Sa drôle de guerre
Gallimard publie les fameux « cahiers noirs » de la période 1939-1941. Le philosophe y médite les racines profondes du déchaînement de violence de l’époque, mettant en perspective le nationalsocialisme, le fascisme avec le bolchevisme et l’américanisme.
Ces Réflexions s’inscrivent dans la suite des Apports à la philosophie – traité de 1936, publié en 1989, et tenu pour être le deuxième « grand livre » de Heidegger après Être et Temps. Le philosophe allemand approfondit, parfois ressasse, dans ces « cahiers de travail » en partie rédigés pendant ses insomnies, les questions qui le travaillaient, notamment le fait que la violence de la modernité (ou « des temps nouveaux ») est profondément liée à la quête sans limites de la puissance et de la surpuissance. La raison serait à chercher dans le règne de la technique moderne dont l’essence secrète serait la « fabrication » (« Machenschaft »)
– le mot signifie aussi en allemand courant « manigance », « machination », « manipulation » –, ce qu’il nommera après la guerre « arraisonnement » (« Gestell ») – et qui se traduit notamment par la planification organisationnelle de toutes choses, par l’idéologie de l’efficience recherchée pour elle-même et par la domination de la pensée calculante (malheureusement rapprochée par Heidegger de la figure du « judaïsme mondial »), pensée qu’il oppose « à la pensée qui médite le sens ».

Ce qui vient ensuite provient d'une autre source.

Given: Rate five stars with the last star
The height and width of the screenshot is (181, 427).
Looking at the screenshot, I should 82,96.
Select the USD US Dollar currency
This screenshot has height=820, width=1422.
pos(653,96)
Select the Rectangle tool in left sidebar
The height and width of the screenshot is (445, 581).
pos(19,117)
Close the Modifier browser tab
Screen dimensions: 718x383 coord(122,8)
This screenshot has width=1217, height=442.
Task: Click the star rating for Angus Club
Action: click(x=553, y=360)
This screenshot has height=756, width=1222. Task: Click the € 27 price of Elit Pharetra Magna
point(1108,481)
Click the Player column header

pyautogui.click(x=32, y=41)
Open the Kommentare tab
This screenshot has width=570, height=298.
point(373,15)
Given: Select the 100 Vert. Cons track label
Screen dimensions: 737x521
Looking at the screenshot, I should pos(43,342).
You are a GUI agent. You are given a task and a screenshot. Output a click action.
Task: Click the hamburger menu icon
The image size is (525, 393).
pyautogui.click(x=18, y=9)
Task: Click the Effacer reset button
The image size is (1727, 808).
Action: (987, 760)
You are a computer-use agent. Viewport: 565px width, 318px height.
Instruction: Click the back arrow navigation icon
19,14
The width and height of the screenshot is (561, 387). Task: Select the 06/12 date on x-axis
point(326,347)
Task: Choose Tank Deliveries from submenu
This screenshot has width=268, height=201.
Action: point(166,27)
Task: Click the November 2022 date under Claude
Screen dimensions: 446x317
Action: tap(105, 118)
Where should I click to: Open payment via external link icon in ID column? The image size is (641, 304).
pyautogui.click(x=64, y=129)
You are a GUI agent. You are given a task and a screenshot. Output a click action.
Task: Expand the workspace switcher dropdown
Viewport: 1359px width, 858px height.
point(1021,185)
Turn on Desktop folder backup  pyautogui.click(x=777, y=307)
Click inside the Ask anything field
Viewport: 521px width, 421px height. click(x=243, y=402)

Heidegger relève les multiples signes concrets des effets destructeurs de ce phénomène. La dévastation touche ainsi au coeur toutes les formes de culture et d’activités humaines : « Les hommes de lettres […] se mettent partout au service de la planification éditoriale » pour « être en phase avec le peuple », les sciences deviennent une « activité professionnelle »,
l’histoire perd tout rapport vivant à la destinée d’un peuple et se fait historiographie où tout est mis sur un même plan, la politique perd son sens et n’a plus rien à voir avec la polis, l’État et la patrie ne sont plus que des instruments d’organisation au service de la puissance et de la « fabrication ». Le peuple se dilue en « masses » anonymes et atomisées, plus aisément manipulables.
NIHILISME DESTRUCTEUR
Tout semble ainsi pouvoir être ramené à ce trou noir de la fabrication, l’idéologie de la race comme celle de la classe sociale. Le bolchevisme, qu’il dit étranger au monde russe, le fascisme ou le national-socialisme, qui sont des « variantes du socialisme autoritaire », et l’américanisme – « les Américains réduisant tout à rien sous l’apparence du bonheur » – sont autant de manifestations de ce nihilisme destructeur. Heidegger se risque même à une curieuse prophétie : « Autour de l’an 2300 au plus tôt, il y aura peut-être à nouveau histoire-destinée. L’américanisme, parvenu au point où il sera saturé par son propre vide, devra s’être épuisé. Jusque-là, l’être humain fera encore dans le rien des progrès dont on n’a pas idée. »
On ne peut guère qu’évoquer le débat sur la compromission du grand penseur allemand avec le national-socialisme. Bien davantage que cinquante nuances de gris séparent ceux qui ne voient en Heidegger qu’un idéologue plus ou moins crypté du régime et ceux qui soutiennent que l’erreur de 1933 (l’adhésion au parti) est sinon excusable du moins serait le revers d’une médaille dont l’avers serait cette méditation très profonde et parfois très obscure sur les racines du déchaînement de violence propre aux temps modernes.
On ne discutera pas des choix du traducteur – « Weltjudentum » par « judaïsme mondial » ; « Ereignis » par « avenance » plutôt que par « événement » ou « événement appropriant » ; « Gründung » par « fondamentation », etc., sinon pour indiquer que celui-ci s’est mis dans les pas de François Fédier et de Pascal David qui, à défaut de rendre toujours la lecture plus limpide (l’est-elle en allemand ?), déchargent le texte de ce qui en lui pourrait consoner avec certains accents du néoparler national-socialiste.